You may be making too much of a meal of the EU angle (and the sovereign bond market angle). I agree Ireland is subject to surveillance, but the Commission is both unwilling and unable to apply any effective sanctions. As I observed in my previous comment, when the Government, in its panic, applied the last attempted water charge fix in Nov. 2014 the Commission officials conducting one of thier periodic surveillance missions were in town. When they raised objections to the fix the Government was minded to apply they were told to take a hike.

This is taking place in a national bubble and the Commission will stay well away from it. The complexity of the scam overseen by former ministers Hogan and Rabbitte was a thing of beauty. It had numerous moving parts but they all meshed to satisfy the the various rent-seeking special interests participating. Unfortunately some of the participants were so totally blinded by the cleverness and complexity of the scam that they gave no thought to how the long-suffering citizens who would be funding it via a combination of taxes and charges might view it.

It was not surprising that, given the complexity of the scam and the extent to which the machinations were hidden, when citizens started to grumble they often got the wrong end of the stick. And they were encouraged in this by various left-wing activists (and other populists) who were seeking to protect and advance the special interests they favoured at the expense of other special interests (and of course at the expense of the vast majority of citizens).

Initally, FF had no problem with what the Government was advancing because it was far more cunningly and cleverly crafted than their initial attempt and FF was keen to mollify and square precisely the same selection of rent-seeking special interests.

The web of deceit spun by all of the participants is so tangled that it will be interesting to see how it will be disentangled – if at all.

The Commission operates as a neoliberal outfit and the the memes of neoliberalism are incoherent given that monetarism can no longer generate growth since the 1% own too much and will not invest and debt no longer doesanything.Germany is deflating. The Govt should tell the Commission to cop on, PFO and come back when it has a new coherent ideology.

▸ **Information supplied**:
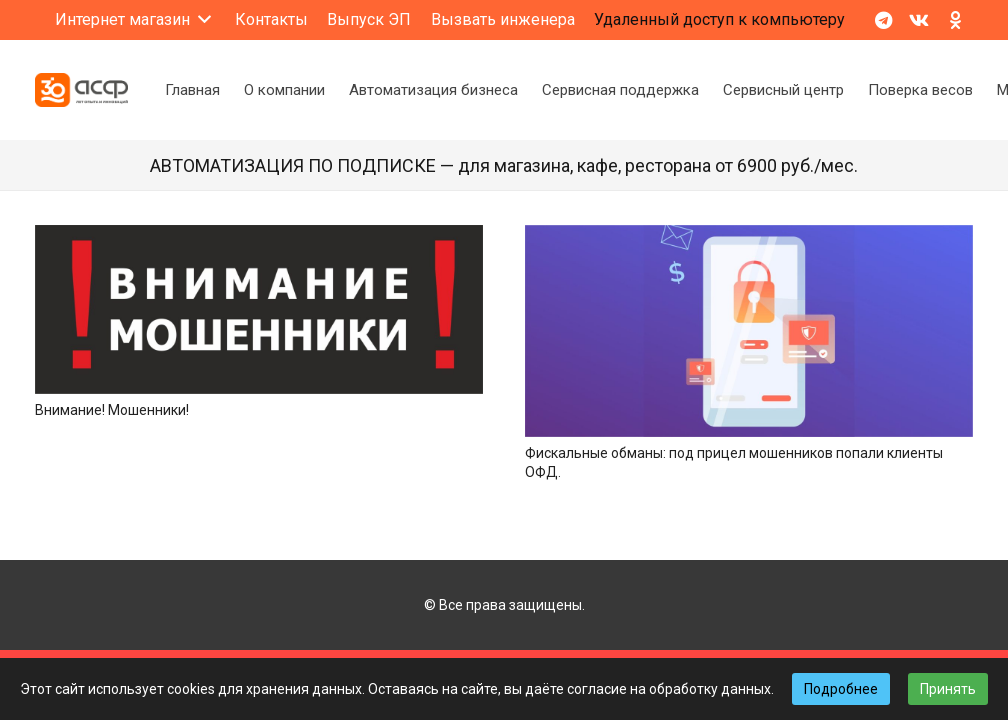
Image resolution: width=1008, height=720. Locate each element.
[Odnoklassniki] (955, 20)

▸ **Problems and tasks**:
**1.** In the comment on Irish water charges, retype the text from "The web of deceit" up to and including "new coherent ideology.".
**2.** Answer these questions from the comment on Irish water charges:
(a) In what month and year did the Government apply the last attempted water charge fix?
(b) Which former ministers oversaw the scam?
(c) How would citizens be funding the scam?
**3.** Does each statement agree with the comment on Irish water charges? Answer yes or no, and quote the words that decide it.
(a) The Commission is able to apply effective sanctions to Ireland.
(b) FF objected to what the Government was advancing from the start.
(c) Left-wing activists encouraged citizens in their grumbling.
The material that comes after this comment on Irish water charges is from a separate, unrelated source.

▸ **Answers for the exercise**:
**1.**
The web of deceit spun by all of the participants is so tangled that it will be interesting to see how it will be disentangled – if at all.

The Commission operates as a neoliberal outfit and the the memes of neoliberalism are incoherent given that monetarism can no longer generate growth since the 1% own too much and will not invest and debt no longer doesanything.Germany is deflating. The Govt should tell the Commission to cop on, PFO and come back when it has a new coherent ideology.

**2.**
(a) Nov. 2014
(b) Hogan and Rabbitte
(c) Through a combination of taxes and charges

**3.**
(a) No: "the Commission is both unwilling and unable to apply any effective sanctions"
(b) No: "FF had no problem with what the Government was advancing"
(c) Yes: "they were encouraged in this by various left-wing activists (and other populists)"